Liberty e Free Gaza sono i nomi delle due imbarcazioni partite venerdì da Cipro, con a bordo 44 volontari provenienti da 13 paesi. Tra loro anche la cognata cattolica dell'ex premier britannico Tony Blair (oggi inviato di pace in Medio Oriente), una suora statunitense e un israeliano, Jeff Halper, capo di una Ong che contrasta le demolizioni delle abitazioni palestinesi. Gli attivisti hanno portato alla popolazione 200 kit per i bambini con problemi di udito e migliaia di palloni. Ora per loro inizia una visita di dieci giorni nel territorio controllato da Hamas, durante i quali incontreranno anche il premier Ismail Haniyeh, che consegnerà loro la cittadinanza onoraria della Striscia e il passaporto palestinese. Al termine della visita ripartiranno alla volta di Cipro, ma con a bordo alcune persone in più. Dieci degli studenti palestinesi che hanno vinto una borsa di studio negli Usa ma non hanno ricevuto il visto di uscita da parte israeliana.

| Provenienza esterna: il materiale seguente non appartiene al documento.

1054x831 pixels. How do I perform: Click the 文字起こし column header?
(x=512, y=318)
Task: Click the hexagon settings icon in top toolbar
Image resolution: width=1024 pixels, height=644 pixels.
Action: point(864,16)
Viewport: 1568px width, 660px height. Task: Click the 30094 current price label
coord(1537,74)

L'ingresso delle due imbarcazioni nel porto di Gaza ha attirato alcune migliaia di persone, che gioivano del solo fatto di sapere che l'embargo era stato infranto. Molte delle barche dei pescatori della Striscia in questi mesi non sono uscite dal porto per mancanza di carburante ma, per festeggiare l'evento, uno dei distributori della zona ha offerto gasolio gratis a tutti i pescatori che volevano andare incontro agli attivisti. “Questo è prima di tutto un forte messaggio diretto ai codardi leader arabi” ha commentato Khalil Nofal, uno dei portavoce di Hamas, mentre le due barche approdavano al porto. E in effetti la rottura dell'assedio di Gaza non ha avuto molta eco nel mondo arabo, almeno fino a lunedì, quando il segretario generale della Lega Araba Amr Moussa è intervenuto per lodare il “gesto audace”. “E' un messaggio forte da parte della società civile contro le misure inflitte agli abitanti di Gaza e la sofferenza che provano a causa di questo embargo, illegale secondo il diritto internazionale e umanitario” ha dichiarato.

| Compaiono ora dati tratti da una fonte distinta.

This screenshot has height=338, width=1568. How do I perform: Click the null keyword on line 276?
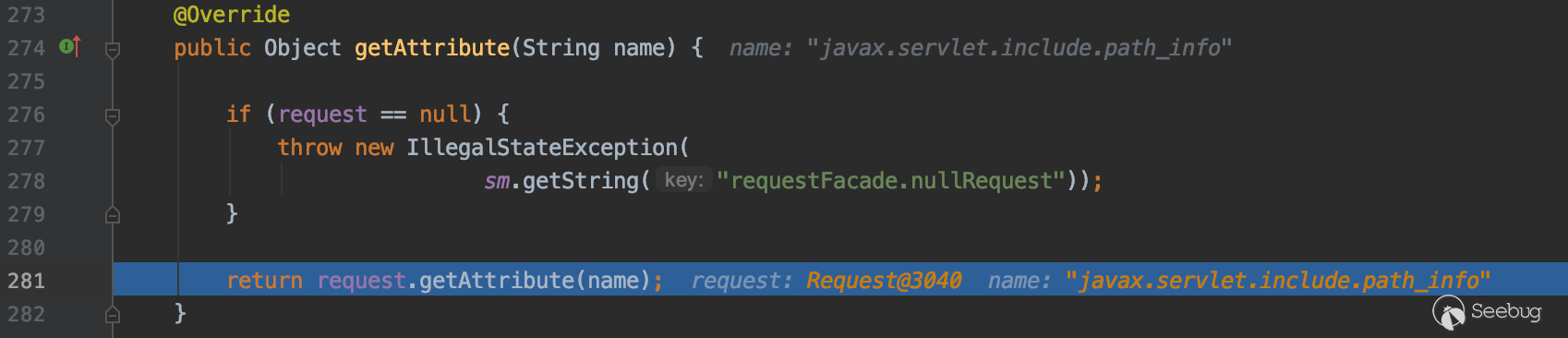pyautogui.click(x=445, y=115)
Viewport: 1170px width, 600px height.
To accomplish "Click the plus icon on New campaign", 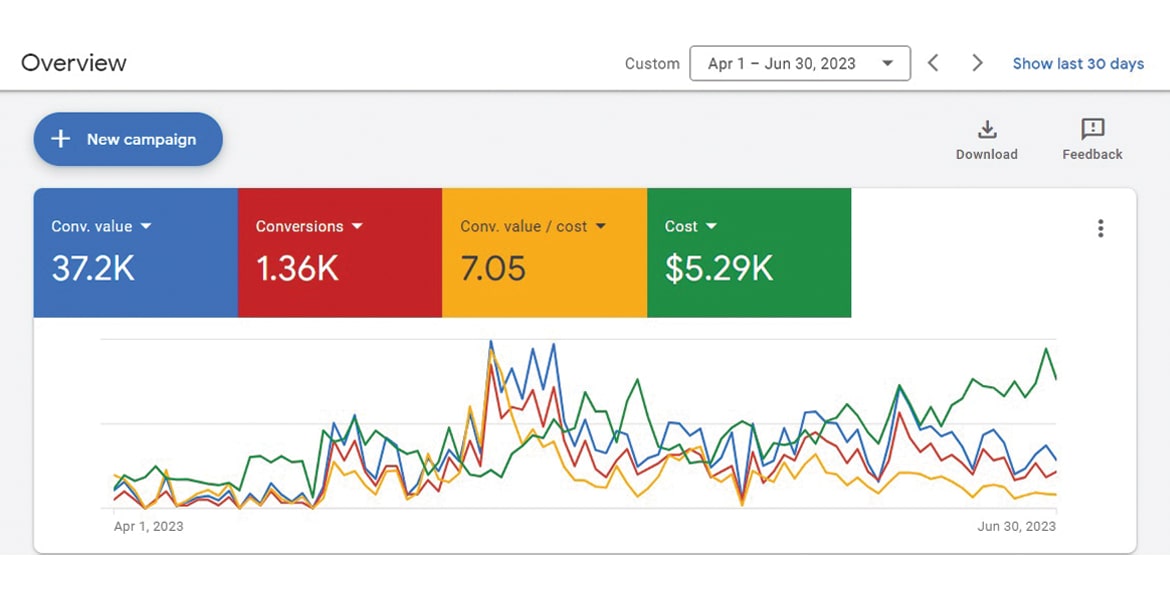I will (61, 139).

La spedizione contro l'assedio di Gaza, vale a dire la chiusura dei valichi della striscia che Israele impone per mettere pressione sul governo di Hamas, avrebbe dovuto partire lo scorso 5 agosto, ma era stata più volte posticipata nel timore che le autorità di Israele l'avrebbero respinta. E in effetti ci sono stati più tentativi per bloccare la traversata, incluse pressioni sul governo cipriota affinché impedisse la loro partenza. Ad un certo punto si era temuto il peggio: giovedì scorso il governo di Ehud Olmert annunciava che avrebbe bloccato le due imbarcazioni, mentre gli attivisti replicavano che non si sarebbero lasciati fermare perché, sostengono, lo spazio marittimo di Gaza non appartiene a Israele. Alla fine, venerdì, il governo israeliano ha deciso di lasciarli entrare senza ostacoli per evitare di creare una situazione potenzialmente dannosa dal punto di vista dell'immagine o, come dichiarato dal portavoce del ministero degli Esteri, “per non carere nella loro provocazione”. Di certo la sicurezza israeliana era perfettamente al corrente di chi fossero i partecipanti e di cosa portassero. Non c'era pericolo insomma, almeno sul fronte della sicurezza.

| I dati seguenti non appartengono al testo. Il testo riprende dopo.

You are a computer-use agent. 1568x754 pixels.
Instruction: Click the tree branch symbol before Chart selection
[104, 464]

Il portato simbolico del gesto è stato immadiatamente colto dai palestinesi, mentre da Gerusalemme, fonti del governo hanno preferito minimizzare parlando di episodio “mediatico”, “propagandistico” e “patetico”. Un anno fa, una simile spedizione marittima organizzata dagli evangelici pro Israele era approdata ad Askelon, a pochi chilometri dalla Striscia, ricevendo un'accoglienza molto calorosa.